Ferguson, the media, and associated hangers-on, claim that the ‘Kick it Out Campaign’ are not to blame for the issues that Roberts raised. Not directly maybe. However, a brief internet trawl shows that the campaign is supported and funded by – the Football Association (FA), the Premier League, and the players union – the Professional Footballers Association (PFA).
So who exactly is responsible then? As it seems that all the key bodies in professional football (who are directly responsible) fund the Kick it Out Campaign as some kind of front group. The campaign is part of a UEFA (European wide) network of similar groups. It seems to me that the campaign is just a token, tick box exercise to give the illusion that changes are being made, and action being taken.
For the campaign to remain credible, all the players have to fall in line and wear the shirts, whether they agree with a token gesture or not.
Jason Roberts was being singled out as the ONLY player who would not be wearing the campaign shirt (although Joleon Lescott has refused since 2007).

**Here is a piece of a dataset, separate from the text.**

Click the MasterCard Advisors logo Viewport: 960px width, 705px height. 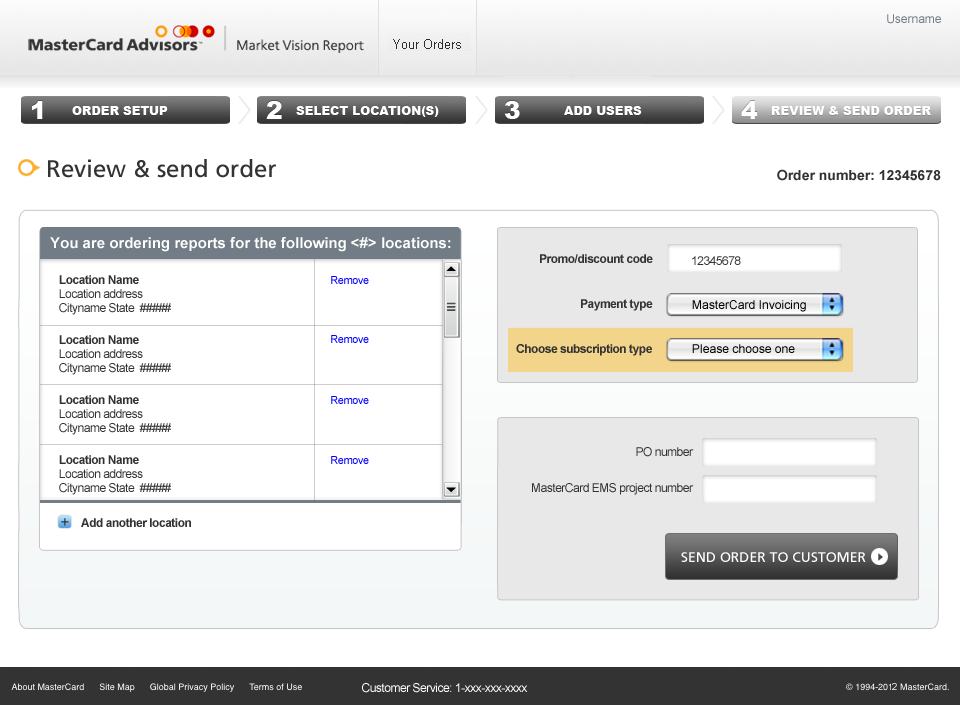(x=120, y=40)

However, to my surprise and delight, over thirty players refused to wear the Kick it Out Campaign shirt on Saturday:
Everton – Victor Anichebe, Sylvain Distin, Steven Pienaar.
QPR – Anton Ferdinand, Djbril Cisse, Shaun Wright-Phillips, Nedum Onouha, Junior Hoilett.

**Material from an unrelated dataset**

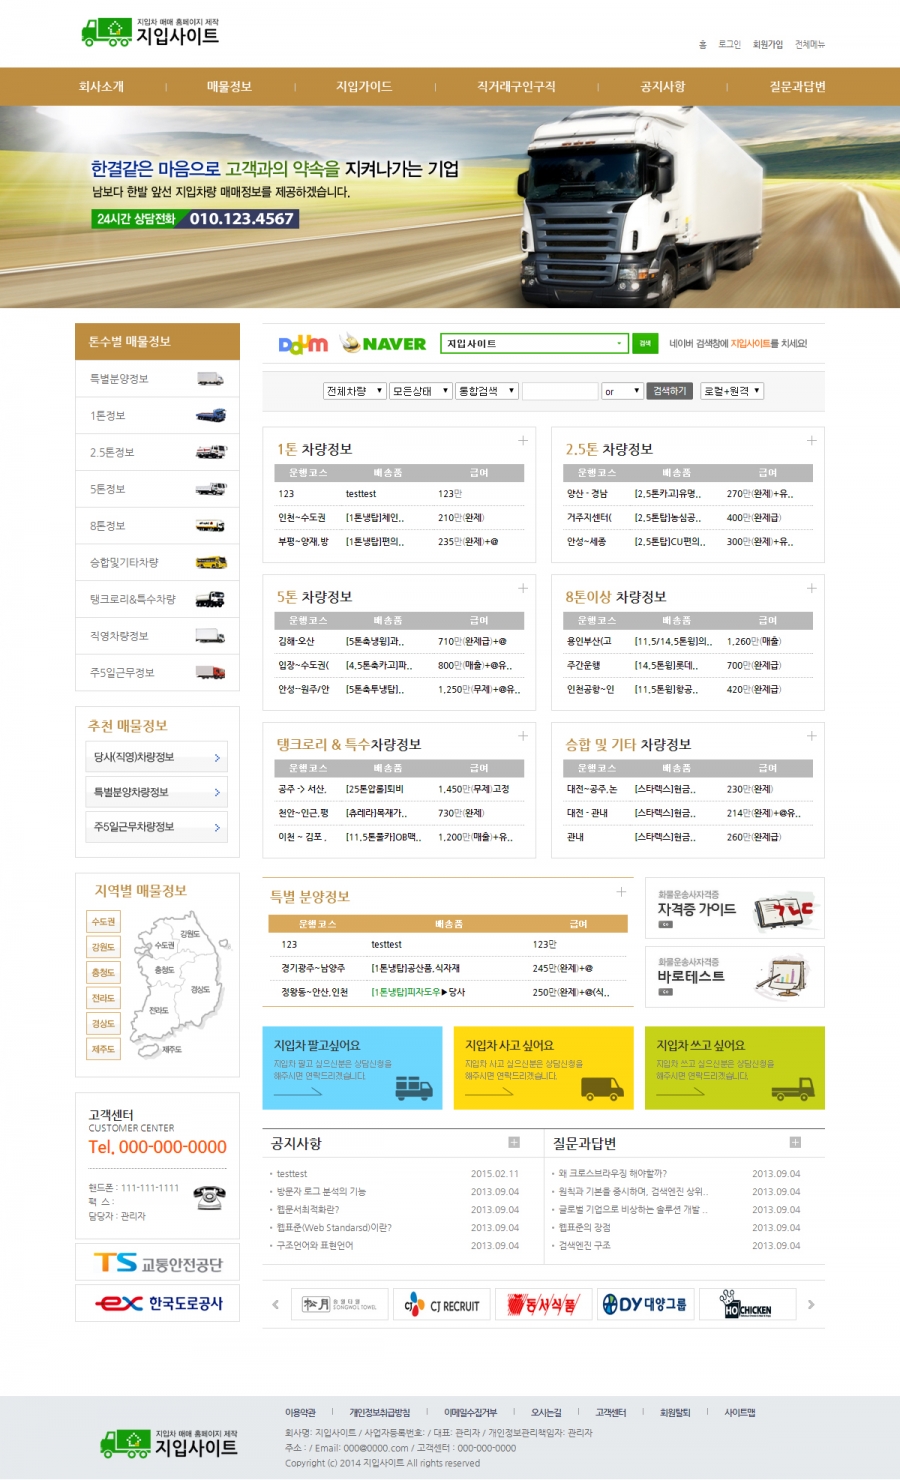
Task: Open the 통합검색 dropdown
Action: (486, 391)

Manchester City – Michah Richards, Joleon Lescott
Manchester United – Rio Ferdinand
Reading – Jason Roberts
Stoke – Kenwyne Jones
Swansea – the entire team
Wigan – the entire team
Imagine the faces of the FA big-wigs after seeing such a response by the players. And also from Alex Ferguson, who manages a black player who had the audacity to go against his direct wishes to refuse to wear a shirt that gives the illusion that racism is being seriously tackled in football. This uppity black man will be “Dealt with” according to Ferguson.
Former players such as John Barnes are now wading in on the debate. He said that ‘Kick it Out’, have:
“No power to fine or ban people”
Quite right, however, the bodies that fund end ensure the very existence of the campaign do have those powers… So something is not right.
There was a prick on Sky Sports over the weekend, who basically suggested that as players are no longer having banana’s thrown at them (as was the case in his day) that they should “get over it”, and get behind the campaign.
Lord Ouseley, the chairman of the ‘Kick it Out Campaign’ said that he understood the player’s grievances, but that:
“Those grievances can only be addressed if we confront them, not by gestures of not wearing a T-shirt, but I understand why people don't do that”.
So not wearing a T-shirt is basically a token gesture? So what the fuck does this plum think actually wearing a T-shirt is?
I would have had no idea that the players would have been wearing the T-shirts this weekend if I had not known that Jason Roberts was refusing to wear one. So the refusal of Roberts and the other thirty players who refused to tow the establishment line has perhaps drawn more attention to the issues and to the campaign than would have otherwise been generated.
I for one fully support the players who refused to wear the shirt and doff their caps to the privileged handful who run football, and I hope that more follow.